Rating: ![1 stars](http://www.reviewfocus.com/images/stars-1-0.gif) Summary: english departments and cultural studies Review: I very much enjoyed Prof. Halperin's early book, *Before Pastoral.* There, his familiarity with classics and with the pastoral and bucolic traditions led to insightful observations about important literary modes, their definitive characteristics, and their evolution. Unfortunately, *Saint Foucault* is symptomatic of a problem that has been plaguing English departments for some time now: English professors dismiss their primary object of study---literature---as "bourgeois" or "elitist" or "oppressive" or "economically superstructural," and they become dilettantes in a mish-mash of fields that they end up calling "cultural studies" or "cultural poetics." As his work was received in North America, Foucault had a great deal to do with that shift in English studies.
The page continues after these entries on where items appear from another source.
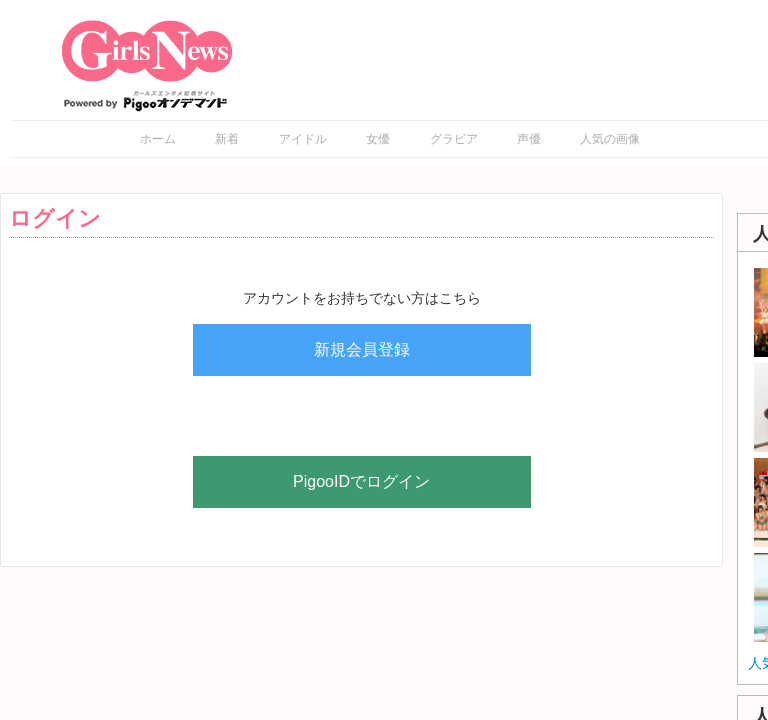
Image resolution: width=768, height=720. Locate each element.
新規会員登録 (362, 349)
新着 (227, 139)
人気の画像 (610, 139)
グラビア (454, 139)
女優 (378, 139)
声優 (529, 139)
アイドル (303, 139)
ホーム (158, 139)
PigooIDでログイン (361, 481)
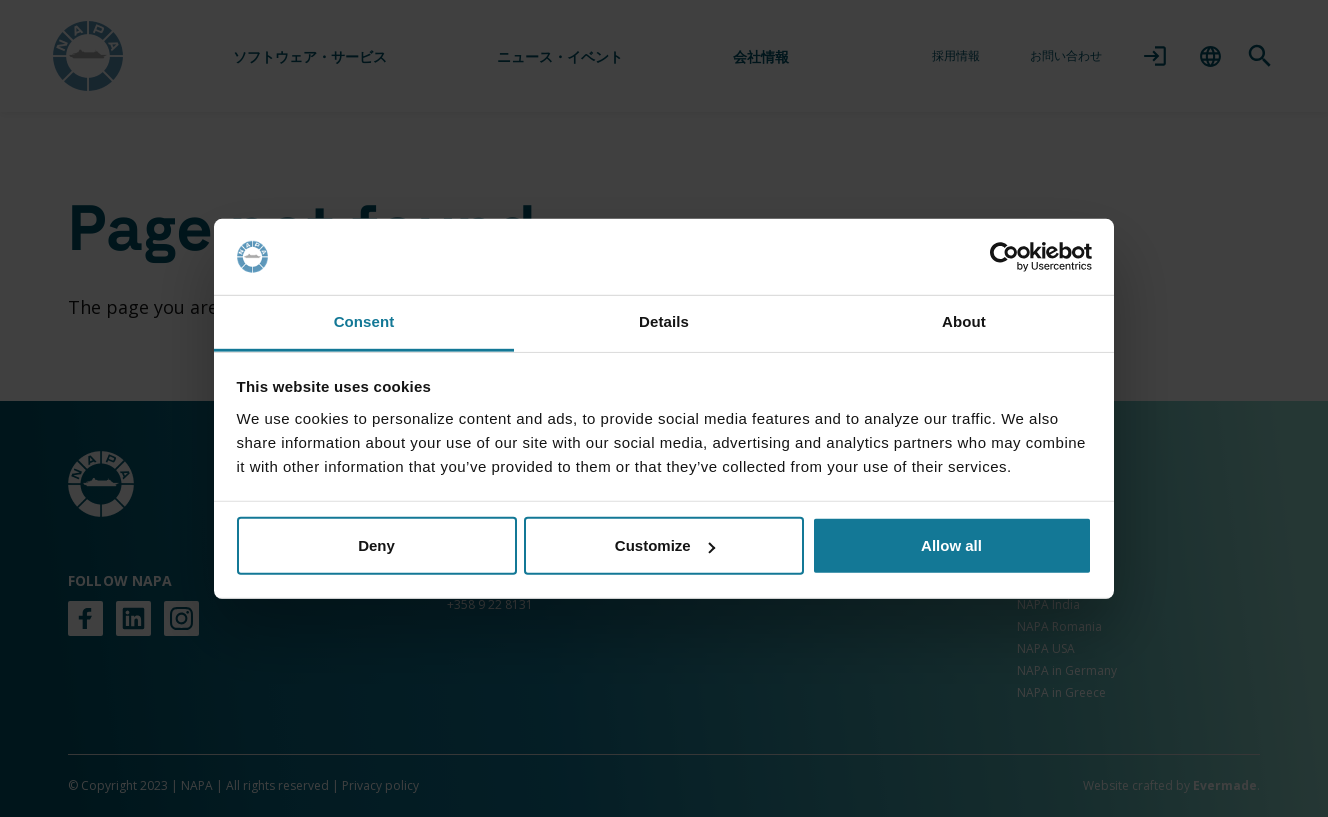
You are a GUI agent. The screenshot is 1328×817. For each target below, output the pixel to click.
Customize (665, 545)
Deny (376, 545)
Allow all (951, 545)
Nonetheless, I do find it amusing that Halperin can create an only half ironic "cult of personality" around the very man who argued that the category of the individual "subject" was infinitely less important than a transpersonalized, discursive and ultimately ill-defined "POWER/KNOWLEDGE." Whatever my serious reservations about Foucault's ideas may be, I know for sure that he would find the idea of a "gay hagiography" very unsound.
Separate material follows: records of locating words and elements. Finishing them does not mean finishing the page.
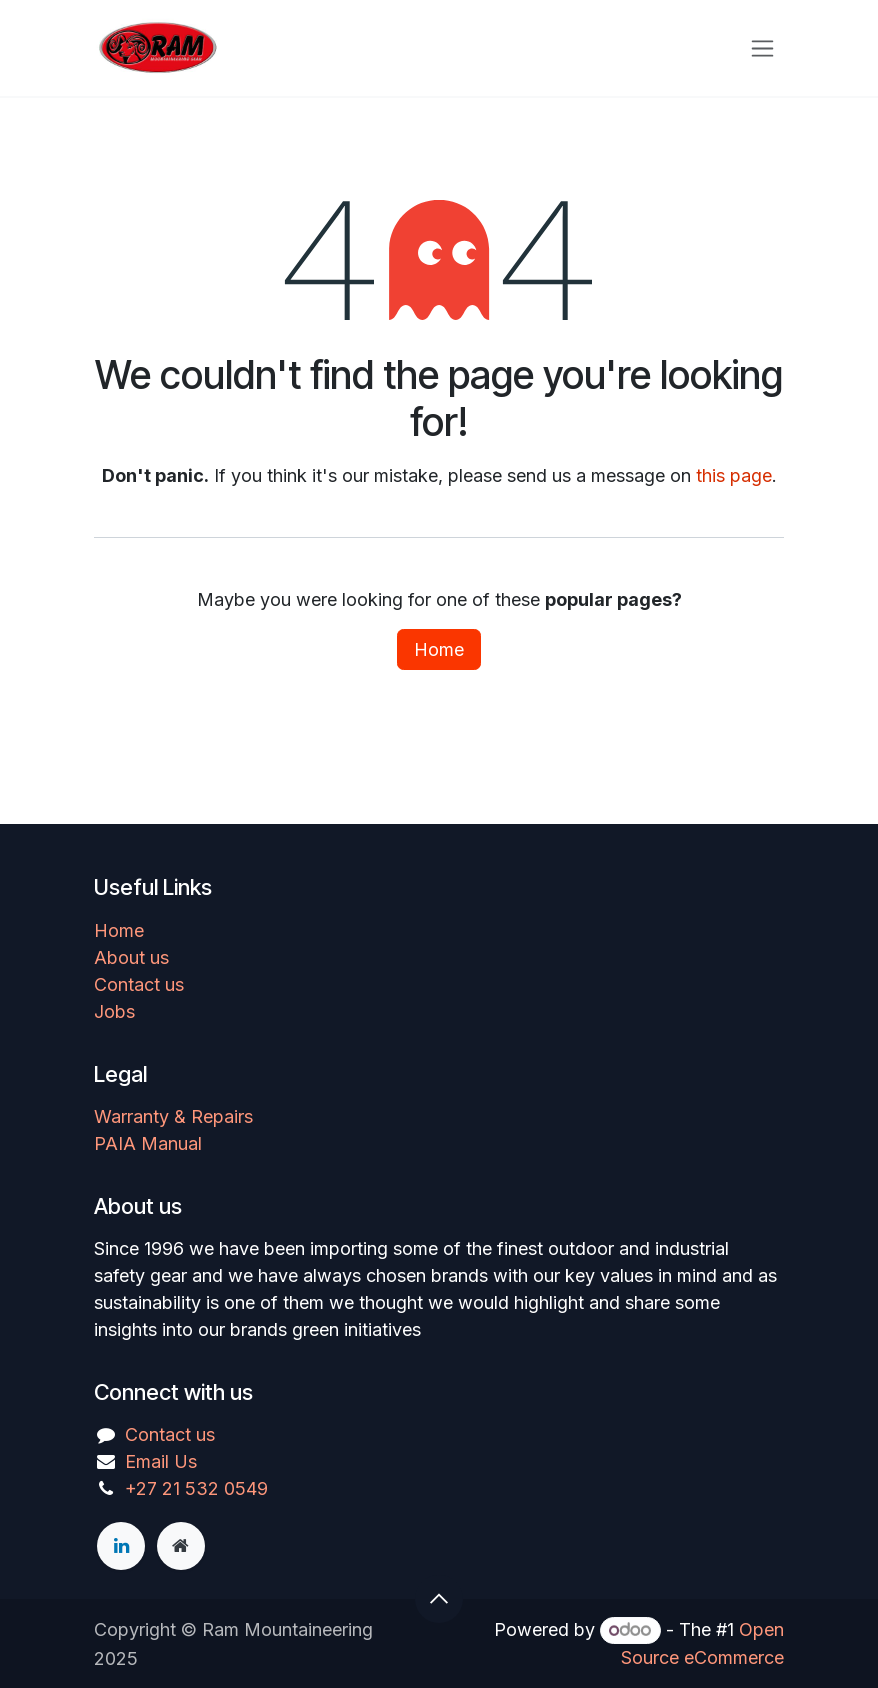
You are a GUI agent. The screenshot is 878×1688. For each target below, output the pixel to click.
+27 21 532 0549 (196, 1488)
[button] (439, 1599)
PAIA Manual (148, 1143)
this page (734, 475)
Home (439, 649)
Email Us (161, 1461)
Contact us (139, 984)
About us (131, 957)
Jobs (114, 1011)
Rating: ![3 stars](http://www.reviewfocus.com/images/stars-3-0.gif) Summary: Useful polemic; not really an airtight study Review: I will pay this book a high compliment for a book of criticism: It made me want to look up and read the end notes. Even further, it reawakened my interest in Foucault (for a time partly under the sleeping spell of Camille Paglia). Halperin does a wonderful job of pointing out the political biases and even the lapses of "critical reasoning" among Foucault's detractors, while making a strong case for his hyperbolic claim that the philosopher was "a f****** saint," presumedly with apparent oxymoron intended. Especially strong is the book's argument of Foucault's importance in AIDS activism and subsequently to so-called queer theory. The writing is lucid, compassionate, sometimes (justifiably) angry, candid, and often witty. Halperin does not fall into the usual postmodernist traps of excessive jargon and redundancy. The last section of the book points out the problems of biography in general, while attending to the specific strengths and weaknesses of three recent attempts to narrate Foucault's life. I highly recommend this book to anyone interested in philosophy and/or issues of gender and sexuality.
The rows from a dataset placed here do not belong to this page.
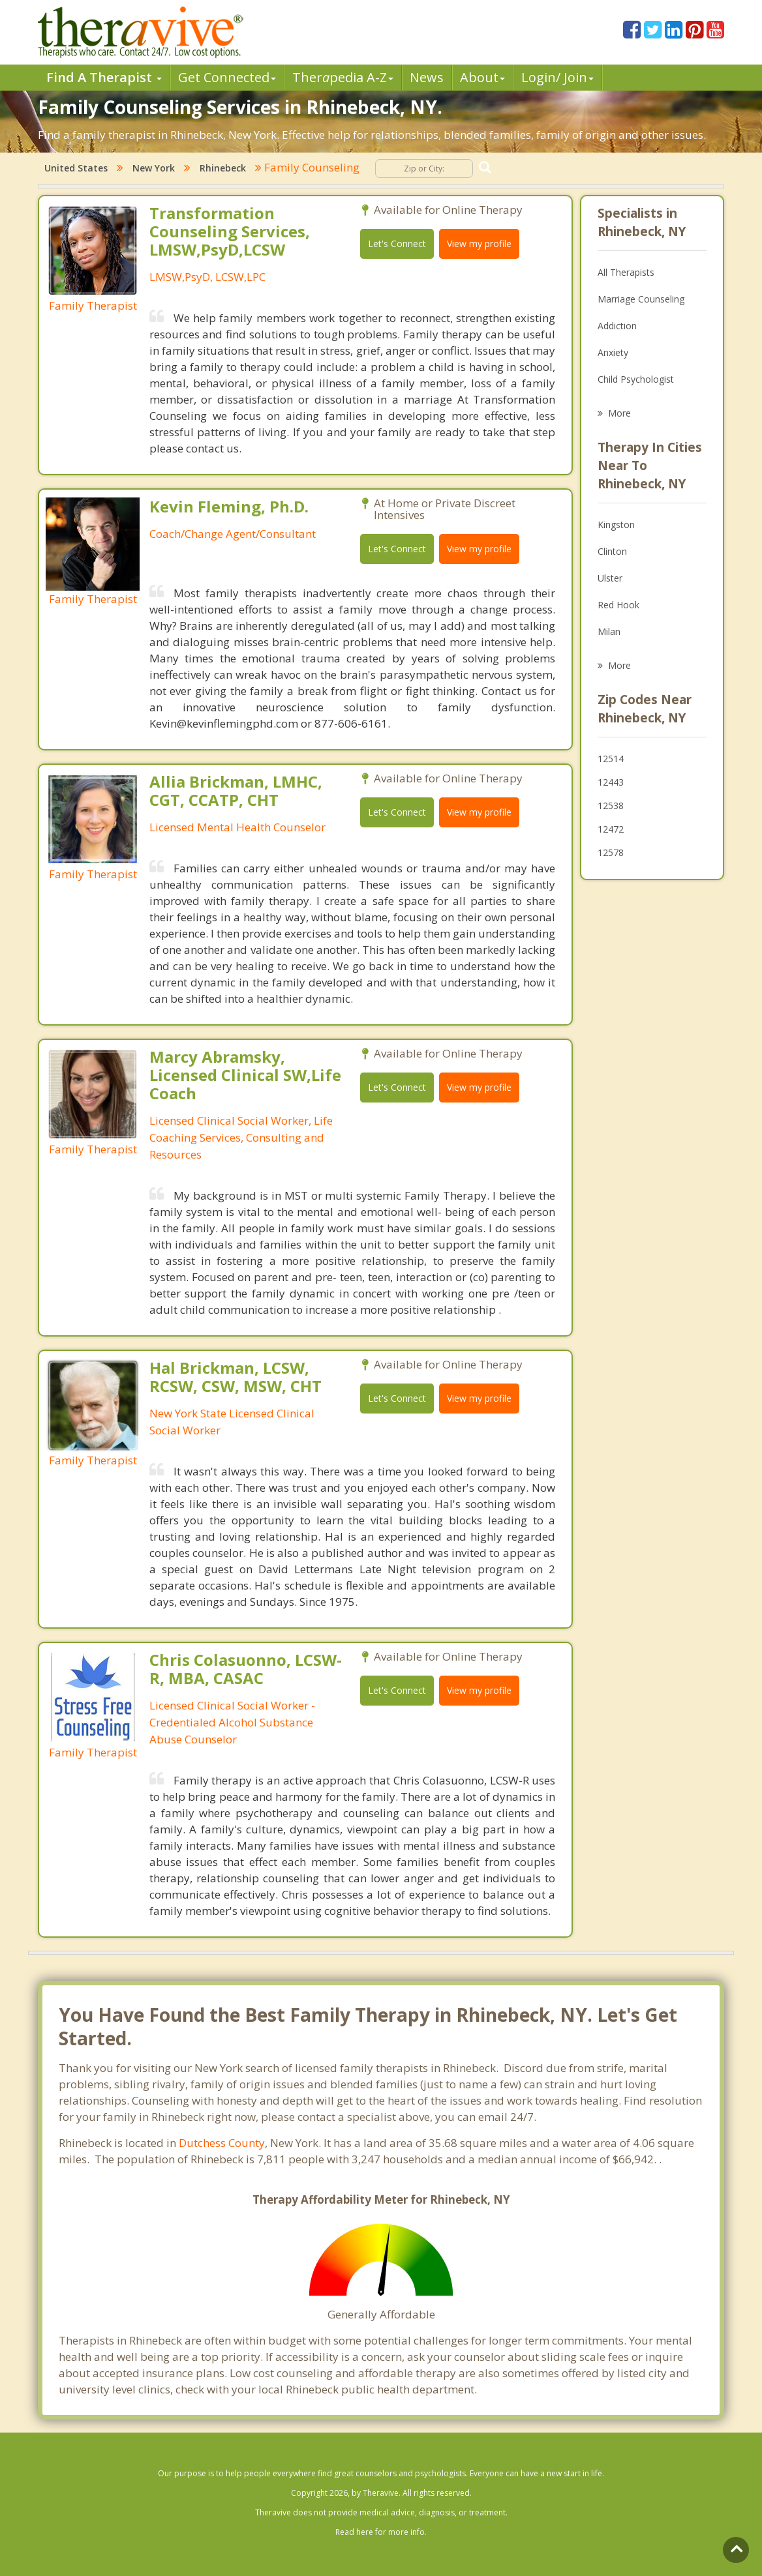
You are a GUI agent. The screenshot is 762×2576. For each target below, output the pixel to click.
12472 (611, 829)
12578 (611, 852)
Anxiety (613, 352)
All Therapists (626, 272)
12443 (611, 782)
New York (153, 168)
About (482, 77)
Rating: ![3 stars](http://www.reviewfocus.com/images/stars-3-0.gif) Summary: A useful but problematically blinkered study Review: The first thing you need to know about David Halperin's SAINT FOUCAULT is that the title is only moderately ironic. That is, Halperin really sees Foucault as a sort of liberating force for the Western gay world: although he makes his case quite passionately, his claims seem very blinkered by his adoration. This is a good book to assign students insofar as it makes a useful argument to tear apart, but time has shown that Halperin's vision of Foucault has more to do with Halperin and less to do with Foucault himself and what he actually said.